I wonder what's going on.
Strange kids. Still not talking?
It's rather interesting.
For children, our greetings may seem
like a waste of time.
I do it all the time to sell cars. I have to.
Yes, it acts as a social lubricant
in our world.
But important things are difficult to say.
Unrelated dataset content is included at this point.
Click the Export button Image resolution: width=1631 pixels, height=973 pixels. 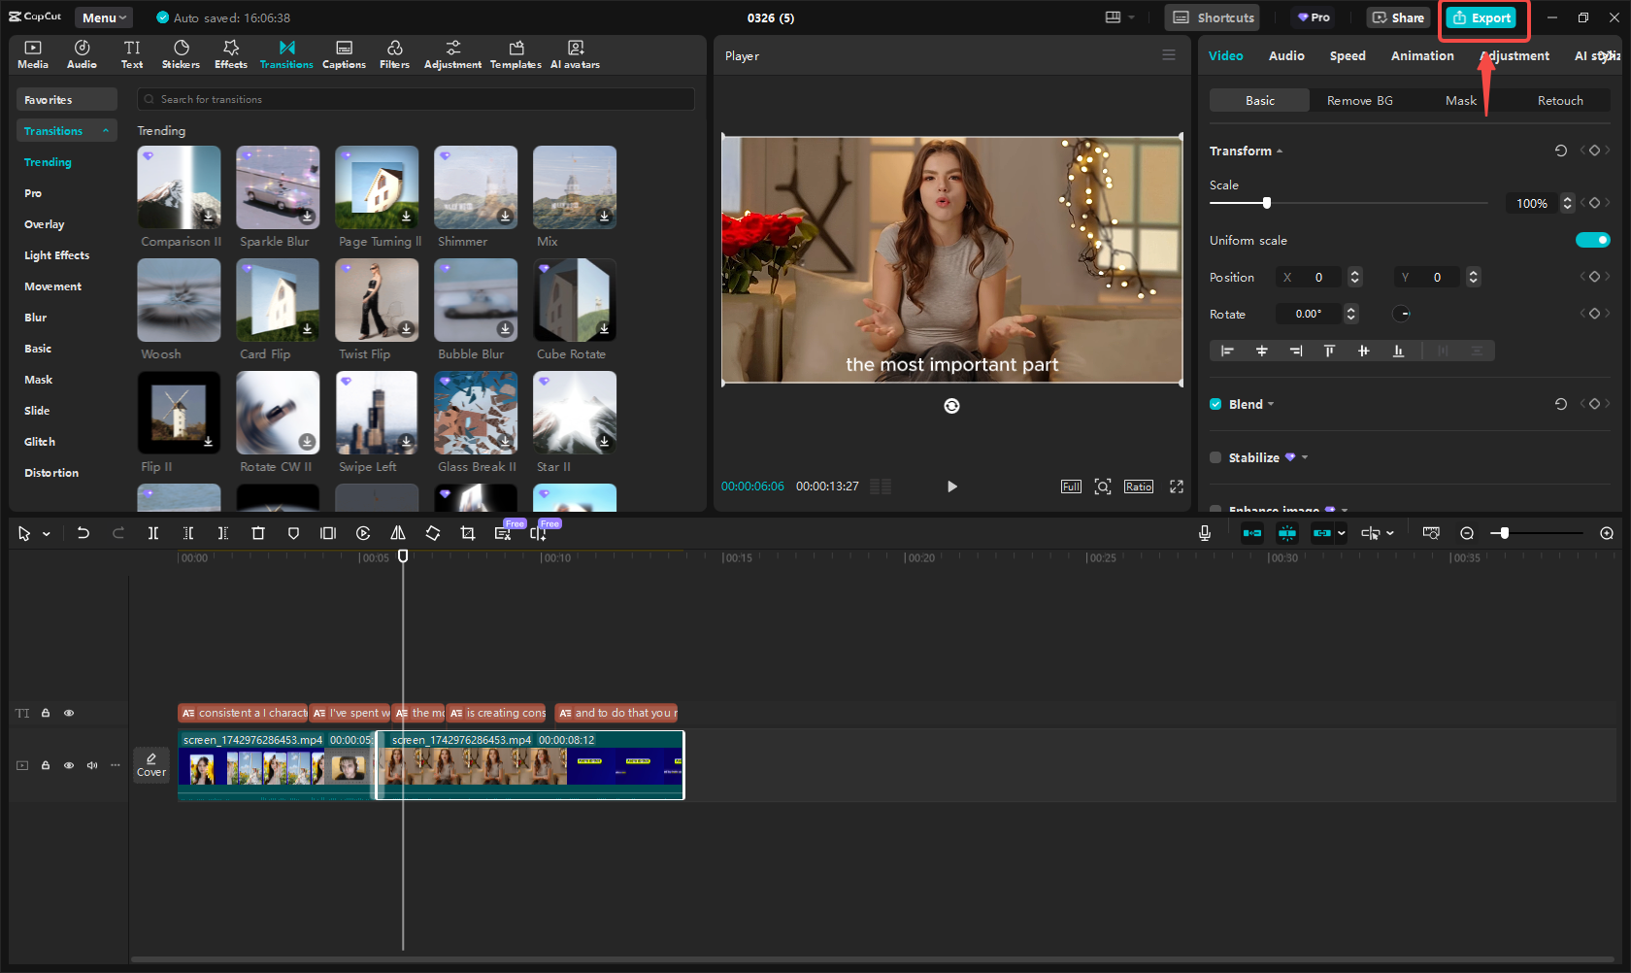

Whereas, meaningless things
are easy to say.
You, too.
What do you mean?
- Can't admit you're in love.
- What?
About Setsuko.
You only talk of the weather and work,
but you never say how you feel.
You're wrong.
I'm not wrong. I know.
Get around to important things.
Go out and look?
- What?
- The kids.
They're out since this afternoon?
It's too long.
Yes. Shall I look for them?
- Yes, you do that.
- Okay.
It's cold. Wear something warm.
I will.
Check in front of the cinema.
I'm back. Are they home?
- Not yet.
- I see.
I went to his apartment.
What's that?
I got it at the police station.
They left them and ran away.
Where did they go? Do you have any idea?
I'll go and look.
No, I'll go.
- Where'd they go?
- The nuisances.
It's cold. Wear something warm.
- Good evening.
- Yes?
- Hi.
- Good evening.
Come in.
Where were you?
They're back.
Please don't scold them.
They were watching TV
in front of the station.
Thank you very much.
Idiots. You made us worry.
Well, I must be going now.
- Thank you very much.
- Thanks a lot.
- Goodbye.
- Goodbye.
Goodbye, boys.
Come in.
Don't worry. Come in.
Come on up.
Come on.
- It's awesome.
- Yeah.
- You bought it?
- You really bought it?
Yes, Father did.
It's brilliant!
Mr Tomizawa brought it over.
- How much?
- It's expensive!
How much?
Never mind.
You two study hard now.
- Yes, I will!
- Yes, I will.
Are we lucky! Nice?
We can watch baseball too. Are we lucky!
Aren't you hungry?
No. Teacher treated us to noodles.
Dumplings, too.
I see. Not hungry, then?
I'm so happy!
Look here!
If you're noisy, I'll return it!
He's lying. His face says so.
He's smiling.
Watch it!
- I'm going!
- I'm going!
Take care.
Have the TV ready when we come home!
We're off!
Good morning! Did Kouzou go?
Kouzou. Kouzou.
Good morning! Did Zen go?
- Yes, he just left.
- Thanks.
Hurry up, Kouzou!
- I'm going!
- Yeah, I'm going, too.
What's going on?
They talked, didn't they?
What happened?
Listen, Mrs Tomizawa!
What is it?
What is it?
The Hayashi boys were
very cheerful this morning.
Yes. They said, "Good morning".
You've got them all wrong.
That family is nice, and Mrs Hayashi's
very understanding.
Think so?
Yes, you're wrong.
I'm going shopping. Need anything?
No? Okay, then.
What's with her?
I guess the Hayashis bought
a hot plate or something.
You're probably right.
She's a calculating woman.
You still eat pumice stone?
It's bad for you. You'll die.
I've quit. I've switched to burdock.
Push me.
Now me.
Your turn.
No good. You're still no good.
What's the matter?
I'm going home.
I'll come later.
Good morning.
- Good morning. Thanks for last night.
- No problem.
Where to?
- To West Ginza.
- Then we can go together.
A lovely day, isn't it?
Yes, it really is a lovely day.
Do you think we'll have nice weather
for a while?
Let's see.
It does look like we'll have nice weather
for a while.
That cloud's an interesting shape.
Yes, it is an interesting shape.
It kind of looks like something.
Yes, like something.
What a lovely day.
Yes, a really fine day.
You're a fool.
And such a big boy, too.
What a nuisance.
I won't die, will I?
I swallowed pumice stone by mistake.
You'd be better off dead,
being absent from school like this.
I won't feed you till you're well.
You hear me?
Can I have clean underwear, please, Mum?
You won't wear any until you're better.